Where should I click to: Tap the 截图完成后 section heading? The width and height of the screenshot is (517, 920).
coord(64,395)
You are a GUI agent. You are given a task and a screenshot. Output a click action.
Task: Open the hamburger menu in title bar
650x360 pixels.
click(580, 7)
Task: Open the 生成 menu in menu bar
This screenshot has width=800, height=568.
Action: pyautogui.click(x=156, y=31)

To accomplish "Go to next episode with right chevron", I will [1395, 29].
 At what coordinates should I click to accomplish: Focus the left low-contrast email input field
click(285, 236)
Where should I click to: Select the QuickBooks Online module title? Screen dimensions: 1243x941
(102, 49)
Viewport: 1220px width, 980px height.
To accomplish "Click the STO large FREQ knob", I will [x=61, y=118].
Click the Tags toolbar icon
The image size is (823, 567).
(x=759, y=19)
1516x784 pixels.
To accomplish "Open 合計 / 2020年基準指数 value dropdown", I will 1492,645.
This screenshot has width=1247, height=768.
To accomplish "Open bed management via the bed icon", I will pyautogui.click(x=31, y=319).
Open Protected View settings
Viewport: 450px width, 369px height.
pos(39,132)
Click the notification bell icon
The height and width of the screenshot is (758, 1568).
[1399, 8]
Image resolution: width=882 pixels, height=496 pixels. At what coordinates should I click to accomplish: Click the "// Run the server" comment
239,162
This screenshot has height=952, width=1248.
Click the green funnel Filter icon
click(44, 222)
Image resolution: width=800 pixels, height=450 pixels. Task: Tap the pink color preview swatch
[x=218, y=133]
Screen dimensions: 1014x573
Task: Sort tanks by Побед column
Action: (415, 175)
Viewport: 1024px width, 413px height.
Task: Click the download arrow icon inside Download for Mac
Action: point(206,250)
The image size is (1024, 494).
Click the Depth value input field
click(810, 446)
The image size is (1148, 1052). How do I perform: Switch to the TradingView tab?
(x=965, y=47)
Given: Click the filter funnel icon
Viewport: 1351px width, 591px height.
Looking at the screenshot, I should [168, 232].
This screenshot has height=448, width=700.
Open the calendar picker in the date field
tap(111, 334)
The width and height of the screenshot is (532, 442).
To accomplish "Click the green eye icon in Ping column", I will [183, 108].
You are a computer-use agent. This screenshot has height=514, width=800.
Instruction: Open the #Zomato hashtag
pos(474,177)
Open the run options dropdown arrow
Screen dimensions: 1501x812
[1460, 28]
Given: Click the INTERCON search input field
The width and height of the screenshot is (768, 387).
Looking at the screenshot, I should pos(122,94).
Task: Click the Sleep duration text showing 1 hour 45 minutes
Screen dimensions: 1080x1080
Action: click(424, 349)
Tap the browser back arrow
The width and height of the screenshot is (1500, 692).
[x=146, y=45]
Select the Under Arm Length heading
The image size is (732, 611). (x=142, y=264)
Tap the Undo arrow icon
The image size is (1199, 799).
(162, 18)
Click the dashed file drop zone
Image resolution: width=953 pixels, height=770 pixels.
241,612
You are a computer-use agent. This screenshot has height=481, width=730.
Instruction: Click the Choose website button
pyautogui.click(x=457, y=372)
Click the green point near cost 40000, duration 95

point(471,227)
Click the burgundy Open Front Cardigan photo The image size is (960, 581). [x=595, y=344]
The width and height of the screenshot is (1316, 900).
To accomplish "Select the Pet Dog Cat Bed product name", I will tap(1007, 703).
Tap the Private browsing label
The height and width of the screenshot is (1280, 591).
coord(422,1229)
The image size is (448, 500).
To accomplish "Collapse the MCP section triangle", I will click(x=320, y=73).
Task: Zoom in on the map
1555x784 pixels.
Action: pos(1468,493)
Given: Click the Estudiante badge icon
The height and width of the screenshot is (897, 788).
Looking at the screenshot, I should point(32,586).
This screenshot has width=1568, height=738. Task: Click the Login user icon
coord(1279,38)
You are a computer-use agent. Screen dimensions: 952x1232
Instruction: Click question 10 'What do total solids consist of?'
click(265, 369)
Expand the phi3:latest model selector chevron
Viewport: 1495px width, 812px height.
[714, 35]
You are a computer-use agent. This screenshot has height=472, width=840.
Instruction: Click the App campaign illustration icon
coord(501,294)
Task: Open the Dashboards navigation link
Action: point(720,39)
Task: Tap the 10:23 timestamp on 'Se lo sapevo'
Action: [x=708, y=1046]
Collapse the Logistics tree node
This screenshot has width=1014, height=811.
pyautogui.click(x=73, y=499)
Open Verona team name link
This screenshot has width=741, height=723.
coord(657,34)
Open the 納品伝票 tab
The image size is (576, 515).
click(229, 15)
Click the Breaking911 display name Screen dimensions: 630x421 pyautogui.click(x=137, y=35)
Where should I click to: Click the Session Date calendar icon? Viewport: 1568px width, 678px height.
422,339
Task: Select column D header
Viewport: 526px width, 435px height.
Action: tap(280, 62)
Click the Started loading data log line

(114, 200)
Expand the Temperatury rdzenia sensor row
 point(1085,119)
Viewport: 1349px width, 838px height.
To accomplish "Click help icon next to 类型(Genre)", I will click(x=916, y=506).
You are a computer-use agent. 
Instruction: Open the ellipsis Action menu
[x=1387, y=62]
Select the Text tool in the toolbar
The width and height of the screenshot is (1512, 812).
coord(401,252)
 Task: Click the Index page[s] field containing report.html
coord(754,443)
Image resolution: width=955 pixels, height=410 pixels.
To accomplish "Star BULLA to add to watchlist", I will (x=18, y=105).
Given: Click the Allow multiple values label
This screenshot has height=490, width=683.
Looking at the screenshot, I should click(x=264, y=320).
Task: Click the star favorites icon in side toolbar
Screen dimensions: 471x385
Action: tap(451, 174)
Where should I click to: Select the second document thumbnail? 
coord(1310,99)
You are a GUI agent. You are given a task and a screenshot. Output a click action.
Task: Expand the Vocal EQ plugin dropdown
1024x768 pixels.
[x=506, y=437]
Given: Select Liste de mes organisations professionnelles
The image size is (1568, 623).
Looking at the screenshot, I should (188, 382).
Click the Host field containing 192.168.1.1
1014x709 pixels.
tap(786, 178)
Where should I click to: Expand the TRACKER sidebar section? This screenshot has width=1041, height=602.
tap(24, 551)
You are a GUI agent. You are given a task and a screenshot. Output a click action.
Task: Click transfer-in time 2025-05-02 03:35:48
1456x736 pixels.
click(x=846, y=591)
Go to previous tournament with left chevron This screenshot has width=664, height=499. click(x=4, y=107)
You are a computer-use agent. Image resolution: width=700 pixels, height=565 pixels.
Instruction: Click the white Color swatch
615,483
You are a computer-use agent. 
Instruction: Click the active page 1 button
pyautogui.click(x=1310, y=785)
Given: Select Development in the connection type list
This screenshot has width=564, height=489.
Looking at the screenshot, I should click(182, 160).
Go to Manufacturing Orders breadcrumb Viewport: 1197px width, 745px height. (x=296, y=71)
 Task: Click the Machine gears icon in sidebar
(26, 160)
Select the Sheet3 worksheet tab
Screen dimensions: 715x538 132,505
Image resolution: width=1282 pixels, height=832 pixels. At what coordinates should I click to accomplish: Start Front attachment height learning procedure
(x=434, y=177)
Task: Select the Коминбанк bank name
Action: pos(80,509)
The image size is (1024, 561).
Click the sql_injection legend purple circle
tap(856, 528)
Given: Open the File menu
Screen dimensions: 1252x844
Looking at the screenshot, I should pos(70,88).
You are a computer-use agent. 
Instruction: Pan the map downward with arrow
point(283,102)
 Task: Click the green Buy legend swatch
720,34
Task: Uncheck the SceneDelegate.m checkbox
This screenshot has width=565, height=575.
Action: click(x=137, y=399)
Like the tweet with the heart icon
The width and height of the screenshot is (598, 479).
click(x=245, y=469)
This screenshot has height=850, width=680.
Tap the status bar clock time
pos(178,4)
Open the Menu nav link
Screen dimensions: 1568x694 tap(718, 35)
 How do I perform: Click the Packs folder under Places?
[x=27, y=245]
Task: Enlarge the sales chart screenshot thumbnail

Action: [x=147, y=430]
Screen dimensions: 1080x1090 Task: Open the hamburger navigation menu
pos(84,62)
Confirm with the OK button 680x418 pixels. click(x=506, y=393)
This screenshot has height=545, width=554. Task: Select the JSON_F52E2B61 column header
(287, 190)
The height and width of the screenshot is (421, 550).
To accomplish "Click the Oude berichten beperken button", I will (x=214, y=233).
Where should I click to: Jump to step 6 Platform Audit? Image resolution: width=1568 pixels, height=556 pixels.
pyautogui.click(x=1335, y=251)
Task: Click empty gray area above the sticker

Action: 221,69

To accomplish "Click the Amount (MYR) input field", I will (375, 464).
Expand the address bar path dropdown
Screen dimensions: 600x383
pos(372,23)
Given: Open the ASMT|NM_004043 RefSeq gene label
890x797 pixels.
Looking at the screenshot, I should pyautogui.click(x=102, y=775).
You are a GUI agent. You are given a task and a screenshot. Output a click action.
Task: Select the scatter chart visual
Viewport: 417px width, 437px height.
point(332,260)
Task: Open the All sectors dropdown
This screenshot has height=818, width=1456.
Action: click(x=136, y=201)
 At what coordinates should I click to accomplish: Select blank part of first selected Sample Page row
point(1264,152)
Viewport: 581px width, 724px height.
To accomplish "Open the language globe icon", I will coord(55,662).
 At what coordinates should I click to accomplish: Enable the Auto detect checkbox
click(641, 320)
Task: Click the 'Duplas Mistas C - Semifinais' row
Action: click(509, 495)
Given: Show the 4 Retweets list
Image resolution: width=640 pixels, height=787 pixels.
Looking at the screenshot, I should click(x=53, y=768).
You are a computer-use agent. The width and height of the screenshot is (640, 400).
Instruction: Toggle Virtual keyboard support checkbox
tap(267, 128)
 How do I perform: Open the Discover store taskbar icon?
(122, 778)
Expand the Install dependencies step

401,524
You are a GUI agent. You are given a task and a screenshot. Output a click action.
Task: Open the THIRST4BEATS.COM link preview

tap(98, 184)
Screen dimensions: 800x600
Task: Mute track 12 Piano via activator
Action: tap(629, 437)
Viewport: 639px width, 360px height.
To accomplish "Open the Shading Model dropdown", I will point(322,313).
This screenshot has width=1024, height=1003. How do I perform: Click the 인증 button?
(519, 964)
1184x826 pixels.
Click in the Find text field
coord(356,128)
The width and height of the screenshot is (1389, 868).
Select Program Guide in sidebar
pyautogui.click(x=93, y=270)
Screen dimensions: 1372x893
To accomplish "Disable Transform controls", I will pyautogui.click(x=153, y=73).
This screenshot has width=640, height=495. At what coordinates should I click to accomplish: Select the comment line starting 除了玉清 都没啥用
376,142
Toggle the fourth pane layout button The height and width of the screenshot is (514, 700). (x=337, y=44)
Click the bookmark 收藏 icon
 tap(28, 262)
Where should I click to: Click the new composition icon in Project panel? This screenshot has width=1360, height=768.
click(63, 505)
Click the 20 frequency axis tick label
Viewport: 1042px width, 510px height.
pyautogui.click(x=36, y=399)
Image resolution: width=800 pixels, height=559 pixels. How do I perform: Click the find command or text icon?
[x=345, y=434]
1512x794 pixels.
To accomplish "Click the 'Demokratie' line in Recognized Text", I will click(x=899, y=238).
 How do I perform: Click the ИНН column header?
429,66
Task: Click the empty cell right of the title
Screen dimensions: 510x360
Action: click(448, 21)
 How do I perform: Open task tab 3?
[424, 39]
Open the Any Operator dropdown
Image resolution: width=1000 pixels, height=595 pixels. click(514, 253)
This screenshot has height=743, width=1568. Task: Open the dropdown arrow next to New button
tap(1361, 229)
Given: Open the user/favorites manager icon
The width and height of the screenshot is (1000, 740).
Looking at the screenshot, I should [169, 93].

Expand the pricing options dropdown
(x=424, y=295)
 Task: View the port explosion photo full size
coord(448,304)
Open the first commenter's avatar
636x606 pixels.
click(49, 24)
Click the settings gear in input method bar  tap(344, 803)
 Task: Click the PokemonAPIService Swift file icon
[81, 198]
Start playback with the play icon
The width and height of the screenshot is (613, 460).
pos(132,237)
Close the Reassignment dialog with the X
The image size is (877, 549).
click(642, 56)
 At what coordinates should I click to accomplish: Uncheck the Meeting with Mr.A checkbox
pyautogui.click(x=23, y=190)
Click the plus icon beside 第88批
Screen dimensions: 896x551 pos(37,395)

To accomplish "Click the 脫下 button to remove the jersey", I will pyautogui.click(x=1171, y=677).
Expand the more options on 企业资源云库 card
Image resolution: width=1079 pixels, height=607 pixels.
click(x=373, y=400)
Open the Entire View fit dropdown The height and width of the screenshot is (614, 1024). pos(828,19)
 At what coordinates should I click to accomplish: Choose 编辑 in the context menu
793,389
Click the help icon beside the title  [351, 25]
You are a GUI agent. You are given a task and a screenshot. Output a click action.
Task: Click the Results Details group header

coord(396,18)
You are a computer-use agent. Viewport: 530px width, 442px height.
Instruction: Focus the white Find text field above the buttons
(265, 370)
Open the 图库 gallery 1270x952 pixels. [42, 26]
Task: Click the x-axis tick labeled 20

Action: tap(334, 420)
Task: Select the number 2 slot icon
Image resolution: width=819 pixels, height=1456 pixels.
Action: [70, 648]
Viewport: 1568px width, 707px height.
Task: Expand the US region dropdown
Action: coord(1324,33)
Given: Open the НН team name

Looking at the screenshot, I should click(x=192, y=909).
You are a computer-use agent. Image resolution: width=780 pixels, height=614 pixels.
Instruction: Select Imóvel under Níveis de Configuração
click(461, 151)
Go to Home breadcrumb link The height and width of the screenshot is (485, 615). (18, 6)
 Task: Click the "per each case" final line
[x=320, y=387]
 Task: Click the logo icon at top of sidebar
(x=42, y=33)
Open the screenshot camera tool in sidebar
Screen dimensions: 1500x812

The task: Retype only this portion of the data above: the line containing "Screen dimensions: 510x360", the line containing "Expand the more options on 企业资源云库 card", and all lines between them, exactly.

Problem solution:
Screen dimensions: 510x360
Action: click(448, 21)
 How do I perform: Open task tab 3?
[424, 39]
Open the Any Operator dropdown
Image resolution: width=1000 pixels, height=595 pixels. click(514, 253)
This screenshot has height=743, width=1568. Task: Open the dropdown arrow next to New button
tap(1361, 229)
Given: Open the user/favorites manager icon
The width and height of the screenshot is (1000, 740).
Looking at the screenshot, I should [169, 93].

Expand the pricing options dropdown
(x=424, y=295)
 Task: View the port explosion photo full size
coord(448,304)
Open the first commenter's avatar
636x606 pixels.
click(49, 24)
Click the settings gear in input method bar  tap(344, 803)
 Task: Click the PokemonAPIService Swift file icon
[81, 198]
Start playback with the play icon
The width and height of the screenshot is (613, 460).
pos(132,237)
Close the Reassignment dialog with the X
The image size is (877, 549).
click(642, 56)
 At what coordinates should I click to accomplish: Uncheck the Meeting with Mr.A checkbox
pyautogui.click(x=23, y=190)
Click the plus icon beside 第88批
Screen dimensions: 896x551 pos(37,395)

To accomplish "Click the 脫下 button to remove the jersey", I will pyautogui.click(x=1171, y=677).
Expand the more options on 企业资源云库 card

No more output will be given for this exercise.